Cominciamo inoltre a conoscere il ruolo della flora intestinale nell’attività della microglia ed il processo di neuroinfiammazione che si osserva oggi durante la neurodegenerazione. Per diagnosticare le malattie si usano oggi i biomarcatori ovvero parametri biologici che possono essere misurati per indicare la presenza o l’assenza di una malattia o il rischio di svilupparla. Il livello di glucosio nel sangue ad esempio è un biomarcatore del diabete, mentre il livello del colesterolo è un biomarcatore del rischio di malattie cardiovascolari . Tra i fattori allo studio come possibili biomarcatori dell’Alzheimer ci sono i livelli del peptide beta-amiloide nel cervello, ed i livelli di certe proteine come la proteina tau nel liquido cerebrospinale. Non esiste ancora un semplice esame del sangue per la rilevazione di tali alterazioni , ci stanno lavorando.

Per ora si rilevano tramite la tomografia a emissione di positroni (Pet). Gli individui possono dunque presentare alterazioni misurabili, biomarcatori, nel cervello, nel liquido ce rebrospinale e/o nel sangue che costituiscono i primi segni della malattia, senza ancora avere mostrato sintomi evidenti quali, ad esempio, la perdita di memoria. Ciò ben venti anni prima della comparsa dei primi sintomi della malattia rilevabili. L’Alzheimer causa la morte delle cellule nervose e la perdita di tessuto in tutto il cervello.

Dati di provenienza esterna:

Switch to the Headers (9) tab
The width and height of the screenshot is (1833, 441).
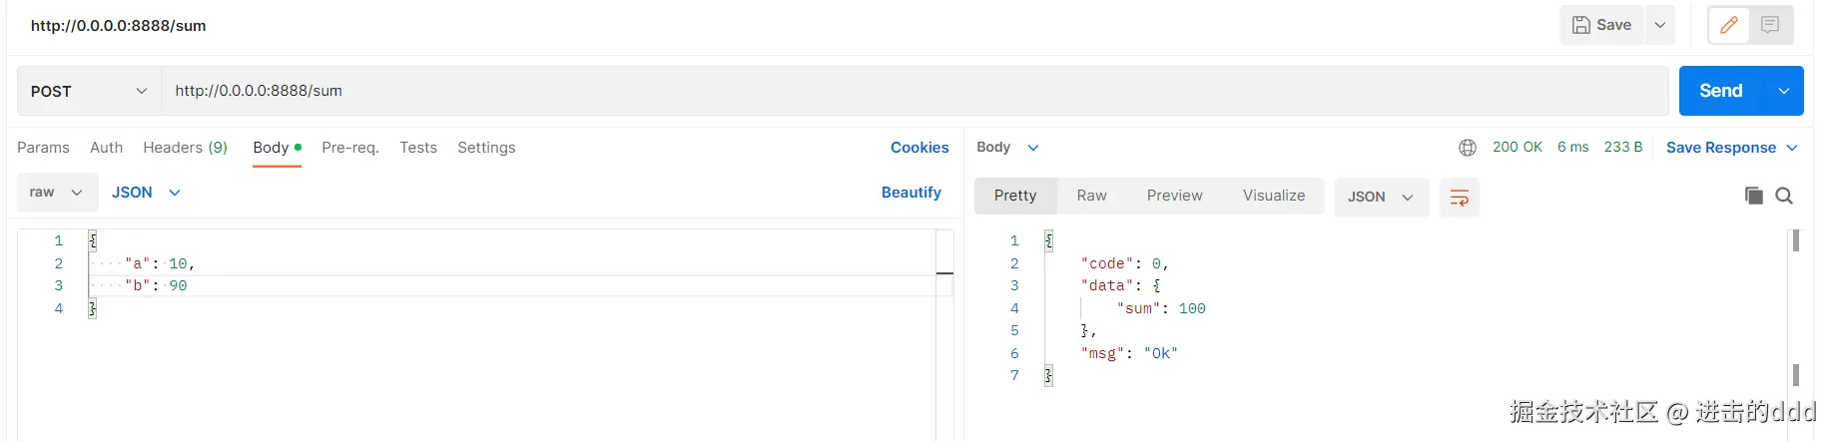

Con il passare del tempo le dimensioni del cervello si riducono in modo drastico coinvolgendo quasi tutte le sue funzioni. In una persona sana il cervello comincia a ridursi lentamente verso i 45-50 anni. È soprattutto la corteccia a ridursi per la perdita dei neuroni nei malati di Alzheimer. Ed arriva a pesare anche cinquecento grammi in meno. Nel corso di questo processo di morte neuronale si modificano anche altre cellule non neuronali del cervello, le cellule della glia - i due tipi principali sono la microglia e gli astrociti - le quali secernono alcune componenti - citochine - che possono dare origine a processi infiammatori tossici che facilitano la neuro degenerazione. Le neuroinfiammazioni possono derivare nel cervello, oltre che dalla attivazione delle cellule della microglia , anche dal sistema dell’intestino - microbiota- attraverso i cento milioni circa di neuroni connessi tra intestino e cervello.

Le cellule della microglia costituiscono il sistema immunitario innato del cervello e anche su questo si stanno concentrando gli studi ai fini della cura dell’Alzheimer. Si tratta cioè di indurre una maggiore attivazione della microglia per favorire l’eliminazione di beta - amiloide e ridurne l’accumulo attraverso vari meccanismi. Altre strade della ricerca prendono in considerazione il sangue. Dato che nel cervello esiste una comunicazione tra vasi sanguigni, le cellule della glia e i neuroni , si studia la trasfusione di sangue giovane per facilitare la neurogenesi adulta. Si ipotizza che la modificazione della vascolarizzazione del cervello, la riattivazione di cellule staminali neurali adulte ed il rimodellamento della plasticità sinaptica producano un miglioramento cognitivo ed un aumento della neurogenesi. Si riducono i livelli di peptide beta-amiloide nel sangue di pazienti con la malattia di Alzheimer mediante tecniche di dialisi, per vedere se ciò facilita un miglioramento cognitivo.

Si stanno sviluppando nuove neuro tecnologie, tecniche come la stimolazione magnetica transcranica ripetitiva e la stimolazione transcranica a corrente continua , tuttora in fase di sviluppo e con risultati finora incoraggianti. Fino a trenta anni fa si credeva che la perdita delle funzioni mentali dovuta all’Alzheimer fosse una conseguenza naturale ed inevitabile dell’invecchiamento. Oggi grazie allo sviluppo di biomarcatori visibili con tecniche il neuro-imaging guardiamo all’interno dei cervelli di pazienti vivi e se ne studia l’attività in tempo reale. Ciò consente di essere oggi molto ottimisti sulle possibilità di successo contro questa malattia.